To tempt you to sign up on the spot, that cashier might dangle a special offer — for example, 30 percent off regularly priced merchandise — if you’re instantly approved for the store’s card.

But should you take up that offer? The answer depends, in large part, on what your credit history is like and how responsible you are with credit.

What types of store credit cards are available?

First, let’s cover the two types of department store, or retail, credit cards.

One type of retail card looks just like a regular credit card, but you can only use it to buy goods and services from that retailer. That’s unlike a traditional credit card, which can be used wherever a merchant accepts cards.

The other type of retail card bears the name of a retailer, but the card can be used at other locations as well, not just at that specific store.


Pro: Department store credit cards can be a financial tool.

“Store credit cards can be a wise financial tool when you understand their pros and cons,” says personal finance expert Laura Adams, host of the “Money Girl” podcast.

But the card is a wise tool only if you can demonstrate financial responsibility, which includes making regular payments on time. Payment history is a key factor in determining your credit scores.

For someone with not-so-great credit or no credit at all, a department store credit card can be a decent path for building credit. Why? Consumers who have trouble opening a traditional credit card because of their credit may find it easier to be approved for a store credit card.

Broadly speaking, issuers of store credit cards have looser standards for approving an applicant than issuers of standard credit cards do. That can make store credit cards appealing to people with credit scores below 700 — those who are trying to build or rebuild their credit.

Credit consultant Julie Marie McDonough, author of “How to Make Your Credit Score Soar,” calls retail cards the “training wheels” of credit. That’s because when you use a store card, your payment history and other details are reported to the credit bureaus and contribute to creating a credit history.

You can also benefit from a card’s perks, such as earning rewards from the retailer’s loyalty program, special discounts or advance notice of promotions or sales.

Con: Department store credit cards can also lead to financial trouble.

Department store credit cards typically have higher annual percentage rates (APRs) than traditional credit cards do. This means if you don’t pay off the balance on your department store credit card every month, you’ll accrue interest payments that are higher than those you’d normally find with a traditional credit card.

However, if you do pay off the balance on time every month on a department store card, you won’t rack up interest payments.

“Just don’t go overboard and spend more than you should by jumping on every ‘savings’ opportunity that a store credit card offers,” Adams says.

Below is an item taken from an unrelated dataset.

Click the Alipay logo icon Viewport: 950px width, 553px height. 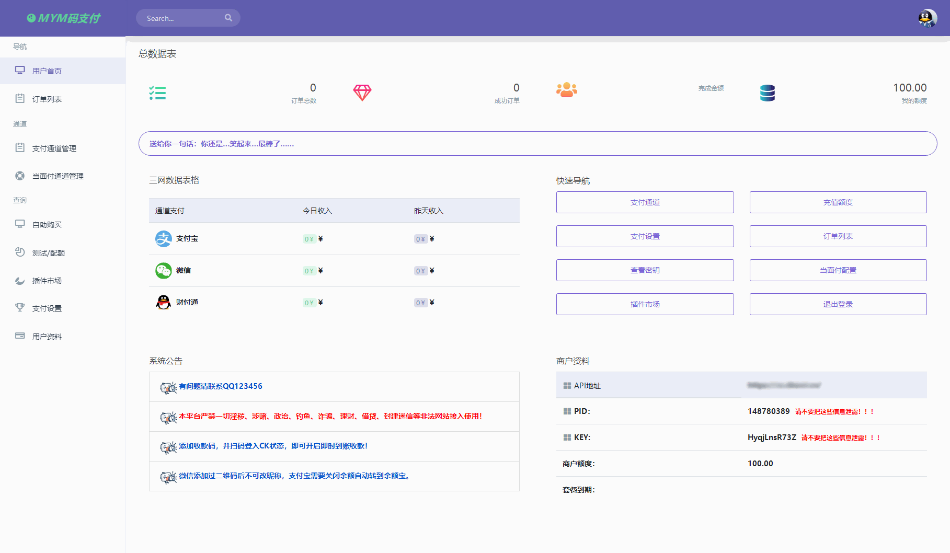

Also, since retailers regularly seduce consumers with credit card sign-up bonuses, it can seem alluring to apply for several store cards during one trip to the mall. But that could spell trouble as well. When you apply for credit, the retailer — or, more accurately, the bank that issues the retailer’s card — performs a hard inquiry. Having too many of these inquiries can signal you’re a higher-risk borrower, which can lower your credit scores.

Fortunately, it can be harder to go overboard with a store credit card, as this kind of card often comes with a lower credit limit than a regular card does. But there’s a catch here: Being at or near the limit on a card can bump up your credit utilization ratio and possibly lead to a dip in your credit scores.

Who should get a store credit card and who shouldn’t?

So, Adams says, a store credit card is “a poor choice when you typically charge a lot or need to carry a balance from month to month.”

As noted by Consumer Reports, if you fail to pay your monthly balance in full, “the interest you’ll be charged could wipe out the discount you got for signing up for the card.”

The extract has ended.